■ **Your task**
Go through the data below. List every line that holds the word "agent".

■ **Data listing**
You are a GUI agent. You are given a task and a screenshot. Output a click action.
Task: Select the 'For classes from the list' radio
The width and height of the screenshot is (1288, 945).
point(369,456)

==

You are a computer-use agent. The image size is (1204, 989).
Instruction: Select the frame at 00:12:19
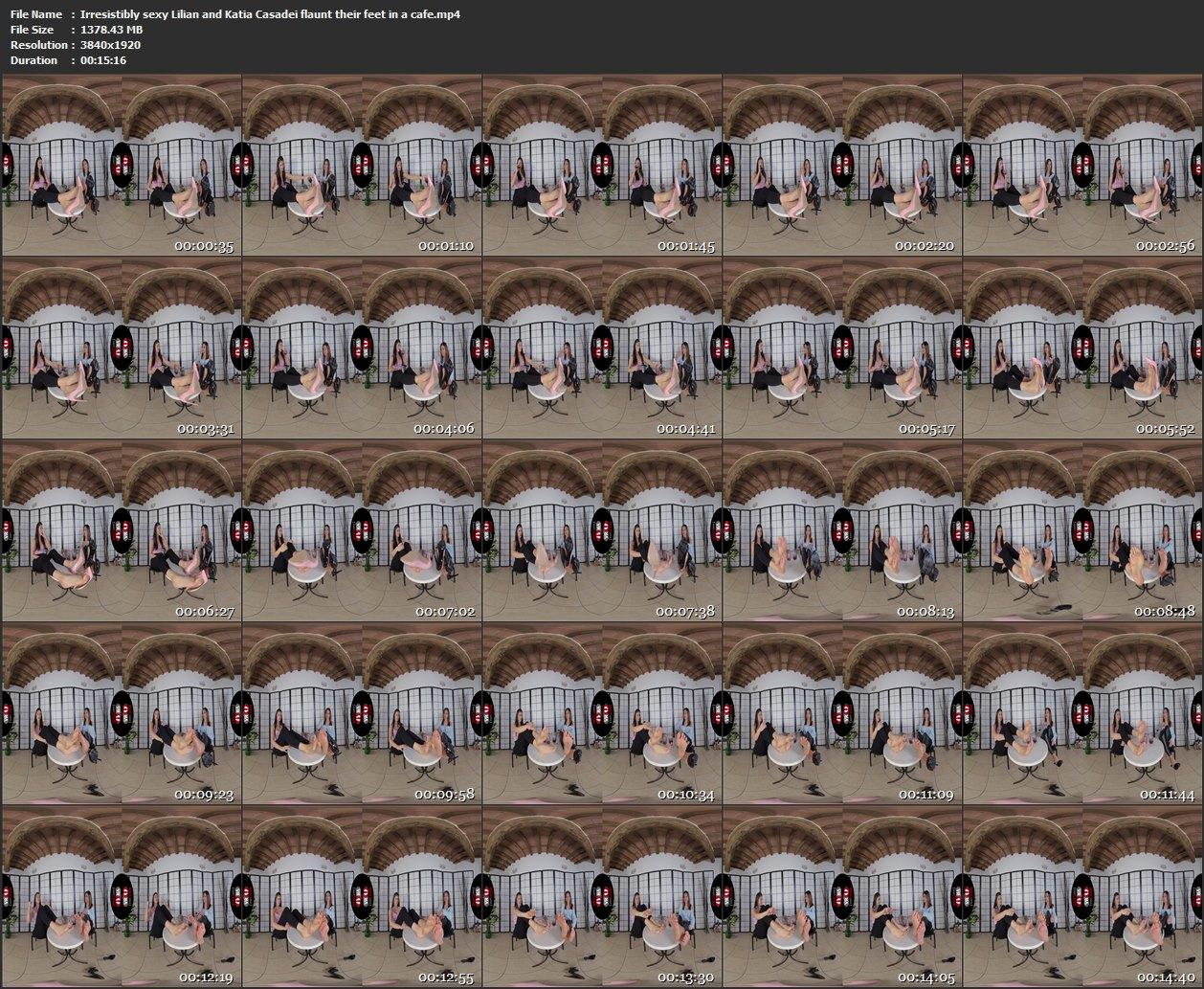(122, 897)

■ **Answer space**
You are a GUI agent. You are given a task and a screenshot. Output a click action.
You are a computer-use agent. The image size is (1204, 989).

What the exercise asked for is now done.